_WHAT THE TASK REQUIRES_.
Please repeat the material below with each "Instruction" swapped for "Request", leaving everything else unchanged.

_RECORD EXTRACTS_.

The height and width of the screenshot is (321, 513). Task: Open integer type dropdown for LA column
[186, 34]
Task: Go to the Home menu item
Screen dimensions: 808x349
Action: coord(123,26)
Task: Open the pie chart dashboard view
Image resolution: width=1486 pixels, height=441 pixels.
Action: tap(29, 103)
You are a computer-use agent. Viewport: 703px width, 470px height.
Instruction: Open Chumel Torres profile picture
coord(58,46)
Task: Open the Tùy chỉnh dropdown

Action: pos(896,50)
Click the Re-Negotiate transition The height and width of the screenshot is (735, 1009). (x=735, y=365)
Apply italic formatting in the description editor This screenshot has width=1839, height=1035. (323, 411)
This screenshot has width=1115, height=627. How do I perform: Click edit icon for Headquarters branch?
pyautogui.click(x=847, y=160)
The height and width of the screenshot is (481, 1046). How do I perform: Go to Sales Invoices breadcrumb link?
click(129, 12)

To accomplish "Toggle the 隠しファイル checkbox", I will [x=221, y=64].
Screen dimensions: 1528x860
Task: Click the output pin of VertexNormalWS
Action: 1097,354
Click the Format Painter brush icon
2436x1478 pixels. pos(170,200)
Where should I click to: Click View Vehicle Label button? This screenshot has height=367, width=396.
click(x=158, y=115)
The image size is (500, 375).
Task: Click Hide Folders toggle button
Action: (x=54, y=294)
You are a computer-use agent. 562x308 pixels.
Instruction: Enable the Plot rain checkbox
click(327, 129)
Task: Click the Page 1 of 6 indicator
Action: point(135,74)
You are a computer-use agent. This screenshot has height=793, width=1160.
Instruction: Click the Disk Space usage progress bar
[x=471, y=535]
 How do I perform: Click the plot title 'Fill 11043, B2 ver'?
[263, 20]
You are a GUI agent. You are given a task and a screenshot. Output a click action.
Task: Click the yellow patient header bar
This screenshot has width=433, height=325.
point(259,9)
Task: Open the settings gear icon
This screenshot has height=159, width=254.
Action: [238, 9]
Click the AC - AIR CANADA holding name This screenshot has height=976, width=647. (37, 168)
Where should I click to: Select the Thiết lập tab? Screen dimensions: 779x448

_OUTPUT FOR THIS TASK_.
The height and width of the screenshot is (321, 513). Task: Open integer type dropdown for LA column
[186, 34]
Task: Go to the Home menu item
Screen dimensions: 808x349
Action: coord(123,26)
Task: Open the pie chart dashboard view
Image resolution: width=1486 pixels, height=441 pixels.
Action: tap(29, 103)
You are a computer-use agent. Viewport: 703px width, 470px height.
Request: Open Chumel Torres profile picture
coord(58,46)
Task: Open the Tùy chỉnh dropdown

Action: pos(896,50)
Click the Re-Negotiate transition The height and width of the screenshot is (735, 1009). (x=735, y=365)
Apply italic formatting in the description editor This screenshot has width=1839, height=1035. (323, 411)
This screenshot has width=1115, height=627. How do I perform: Click edit icon for Headquarters branch?
pyautogui.click(x=847, y=160)
The height and width of the screenshot is (481, 1046). How do I perform: Go to Sales Invoices breadcrumb link?
click(129, 12)

To accomplish "Toggle the 隠しファイル checkbox", I will [x=221, y=64].
Screen dimensions: 1528x860
Task: Click the output pin of VertexNormalWS
Action: 1097,354
Click the Format Painter brush icon
2436x1478 pixels. pos(170,200)
Where should I click to: Click View Vehicle Label button? This screenshot has height=367, width=396.
click(x=158, y=115)
The image size is (500, 375).
Task: Click Hide Folders toggle button
Action: (x=54, y=294)
You are a computer-use agent. 562x308 pixels.
Request: Enable the Plot rain checkbox
click(327, 129)
Task: Click the Page 1 of 6 indicator
Action: point(135,74)
You are a computer-use agent. This screenshot has height=793, width=1160.
Request: Click the Disk Space usage progress bar
[x=471, y=535]
 How do I perform: Click the plot title 'Fill 11043, B2 ver'?
[263, 20]
You are a GUI agent. You are given a task and a screenshot. Output a click action.
Task: Click the yellow patient header bar
This screenshot has width=433, height=325.
point(259,9)
Task: Open the settings gear icon
This screenshot has height=159, width=254.
Action: [238, 9]
Click the AC - AIR CANADA holding name This screenshot has height=976, width=647. (37, 168)
Where should I click to: Select the Thiết lập tab? Screen dimensions: 779x448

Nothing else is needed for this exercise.